保健室の窓から光が差し込み、眠っていた緋鞠の顔を照らす。
「眩しい……」
「──なんで起きねぇんだよ」
光から逃げるように毛布を引っ張って潜り込むと、毛布を剥ぎ取られ、頬に冷たいものが押しつけられた。
「ひゃっ!? つめたっ!?」
覚醒した身体を起こすと、大雅が缶ジュースを手に緋鞠を見下ろしていた。
「おまえ寝すぎ。もう今日のカリキュラム全部終わったぞ」
「え!? ていうか、私なんで寝てたの!?」
「霊力を酷使したからだとさ。まあ、簡単にいうと過労だな」
その場でプルトップを開けられた缶ジュースを突き出される。
(珍しく気が利くなぁ。どういう風の吹き回しだろ)
一応礼を言って受けとり、ひと口飲んだ緋鞠は危うく吹き出しかけた。
青汁のような青臭さと、レモンをこれでもかというほど入れたような強烈な味。そして、そこに強炭酸。
「げっほごっほ……! こここれなに!?」
「霊力回復スタミナジュース」
「うえええ、さすがにまっずぅぅぅ……」
缶は青と黄色のゴテゴテしたロゴで彩られており、星に顔が描かれたマスコットキャラクターが青い葉を持っている。吹き出しには「元気になってね!」の文字。

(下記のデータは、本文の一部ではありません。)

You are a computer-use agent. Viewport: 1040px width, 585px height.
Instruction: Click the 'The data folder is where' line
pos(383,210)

元気になるどころか、お花畑が見えたわ。作った人、ちゃんと味見した?
食の好き嫌いがない緋鞠にとっても、これはかなりの衝撃である。思わず生産会社名を探しながら、一番の疑問を大雅にぶつけた。
「これ売れるの?」
「知らね。そこの冷蔵庫に入ってたから」
「飲んだことないのに渡したの!?」
「見るからにまずそうだから、おまえで試してみた」
「ひっどい!! サイアク~!」
勝ち誇ったようなムカつく顔をする大雅に、緋鞠がふんすふんすと憤っていると、がらっと部屋の扉が開いた。
「夜霧先生。生徒は目覚めまし……」
理知的なメガネをかけた女性──おそらく女医であろう女性は二人を見て、冷ややかな笑顔と青筋を浮かべる。その表情を見て、大雅はさぁっと顔を青ざめさせた。

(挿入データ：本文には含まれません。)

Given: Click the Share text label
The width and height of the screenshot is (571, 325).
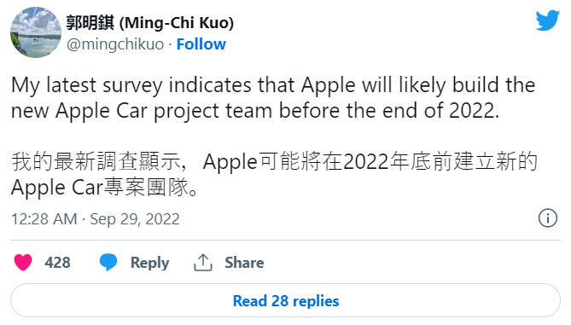Looking at the screenshot, I should (x=244, y=263).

「夜霧先生。その子は過労で安静が必要だと説明したはずですが?」
「いやいやいや、霊力回復薬を飲ませてやっただけだから!」
「それ、私の私物。しかも、試作品です。勝手に飲ませたんですか? 馬鹿ですか? 阿保ですか? ああ、昔から馬鹿ですね。失礼しました」
つかつかと靴を鳴らして歩み寄った女医は、いきなり大雅の頭を鷲掴みにした。ミシミシと頭蓋骨を絞まるいい音が聞こえてくる。
「いでででで」
「うっとうしいから少し寝てなさい」
大雅を鮮やかな手刀で落とした女医は、透明感のある薄緑色の切れ長な瞳を、緋鞠に向ける。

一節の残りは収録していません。